How long will it take money to double if it is invested at the following rates?

The rule says that to find the number of years required to double your money at a given interest rate, you just divide the interest rate into 72. For example, if you want to know how long it will take to double your money at eight percent interest, divide 8 into 72 and get 9 years.

At what interest rate compounded continuously must money be invested to triple in 4 years?

Question: At what nominal rate compounded continuously must money be invested to triple in 4 years? A rate of % is required for money to triple in 4 years.

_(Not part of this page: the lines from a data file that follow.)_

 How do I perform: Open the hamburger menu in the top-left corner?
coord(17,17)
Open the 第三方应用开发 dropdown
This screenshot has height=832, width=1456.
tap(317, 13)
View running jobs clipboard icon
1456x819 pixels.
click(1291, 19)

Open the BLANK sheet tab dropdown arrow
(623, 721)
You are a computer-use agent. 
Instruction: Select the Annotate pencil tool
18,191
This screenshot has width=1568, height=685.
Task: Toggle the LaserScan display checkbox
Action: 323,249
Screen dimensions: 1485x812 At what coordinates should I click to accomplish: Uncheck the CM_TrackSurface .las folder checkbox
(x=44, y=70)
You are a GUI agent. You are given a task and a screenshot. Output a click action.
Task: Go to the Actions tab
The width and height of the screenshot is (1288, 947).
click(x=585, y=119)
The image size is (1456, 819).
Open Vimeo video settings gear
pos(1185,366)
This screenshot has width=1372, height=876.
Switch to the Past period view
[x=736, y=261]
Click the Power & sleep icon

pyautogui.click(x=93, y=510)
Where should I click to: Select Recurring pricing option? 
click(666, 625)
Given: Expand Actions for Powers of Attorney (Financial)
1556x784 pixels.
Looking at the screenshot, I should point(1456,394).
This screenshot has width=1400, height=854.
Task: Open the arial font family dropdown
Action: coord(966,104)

How long does it take for a sum of money to Triple itself?

It would take 277.60 months or 23.13 years for the Principal to double. In how many years will money triple itself, the rate of interest being 10%? Originally Answered: In how many years will a sum of money triple itself the rate of interest being 10%?

How long does it take for 3% interest compounded monthly?

The interest rate is given as 3% per annum. This needs to be converted to monthly interest rate. Therefore the monthly interest rate would be 3/12 or 0.25 % 2P = P (1+r/100)^n. Cancelling P on both sides and substituting r=0.25 , we get It would take 277.60 months or 23.13 years for the Principal to double.

How is the interest rate on a savings account compounded?

For the second half of the year, the interest rises to: The total interest is $5 + $5.25 = $10.25. Therefore, a 10% interest rate compounding semi-annually is equivalent to a 10.25% interest rate compounding annually. The interest rates of savings accounts and Certificate of Deposits (CD) tend to compound annually.

How to solve a compound interest calculator for any variable?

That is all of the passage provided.